For a class this last semester I spent a bit of time working with the Library of Congress Name Authority File (LC-NAF) that is available here in a number of downloadable formats.
After downloading the file and extracting only the parts I was interested in, I was left with 7,861,721 names to play around with.
The resulting dataset has three columns, the unique identifier for a name, the category of either PersonalName or CorporateName and finally the authoritative string for the given name.
Here is an example set of entries in the dataset.
<http://id.loc.gov/authorities/names/no2015159973> PersonalName Thomas, Mike, 1944- <http://id.loc.gov/authorities/names/n00004656> PersonalName Gutman, Sharon A. <http://id.loc.gov/authorities/names/no99024929> PersonalName Hornby, Lester G. (Lester George), 1882-1956 <http://id.loc.gov/authorities/names/n86050616> PersonalName Borisi\uFE20u\uFE21k, G. N. (Galina Nikolaevna) <http://id.loc.gov/authorities/names/no2011132525> PersonalName Cope, Samantha <http://id.loc.gov/authorities/names/nr92002092> PersonalName Okuda, Jun <http://id.loc.gov/authorities/names/n2008028760> PersonalName Brandon, Wendy <http://id.loc.gov/authorities/names/no2008088468> PersonalName Gminder, Andreas <http://id.loc.gov/authorities/names/nb2013005548> CorporateName Archivo Hist\u00F3rico Provincial de Granada <http://id.loc.gov/authorities/names/n84081250> PersonalName Mermier, Pierre-Marie, 1790-1862
I was interested in how Personal and Corporate names differ across the whole LC-NAF file and to see if there were any patterns that I could tease out. The final goal if I could train a classifier to automatically classify a name string into either PersonalName or CorporateName classes.
But more on that later.
Personal or Corporate Name
The first thing to take a look at in the dataset is the split between PersonalName and CorporateName strings.
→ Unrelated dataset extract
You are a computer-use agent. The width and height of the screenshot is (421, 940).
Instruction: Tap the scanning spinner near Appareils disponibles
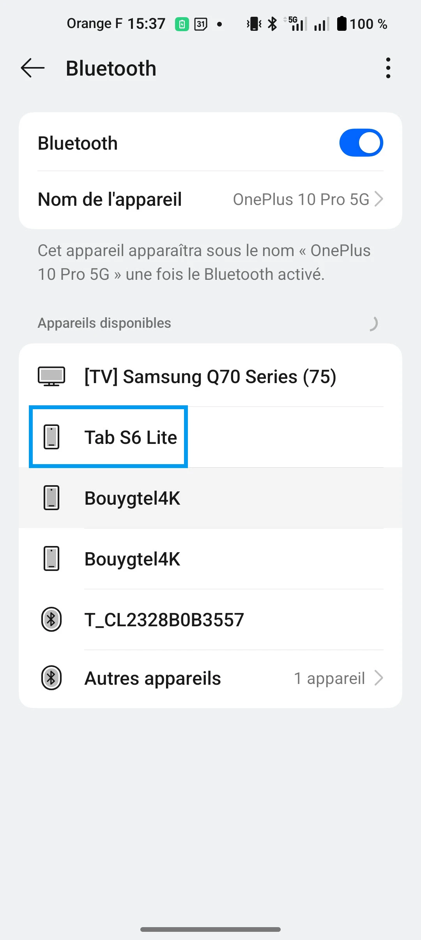pos(373,323)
As you can see the majority of names in the LC-NAF are personal names with 6,361,899 (81%) and just 1,499,822 (19%) being corporate names.
One of the common formatting rules in library land is to invert names so that they are in the format of Last, First. This is useful when sorting names as it will group names together by family name instead of ordering them by the first name. Because of this common rule I expected that the majority of the personal names will have a comma. I wasn’t sure what number of the corporate names would have a comma in them.
In looking at the graph above you can see that it is true that the majority of personal names have commas 6,280,219 (99%) with a much smaller set of corporate names 213,580 (14%) having a comma present.
I next took a look at periods in the name string. I wasn’t sure exactly what I would find in doing this so my only prediction was that there would be fewer name strings that have periods present.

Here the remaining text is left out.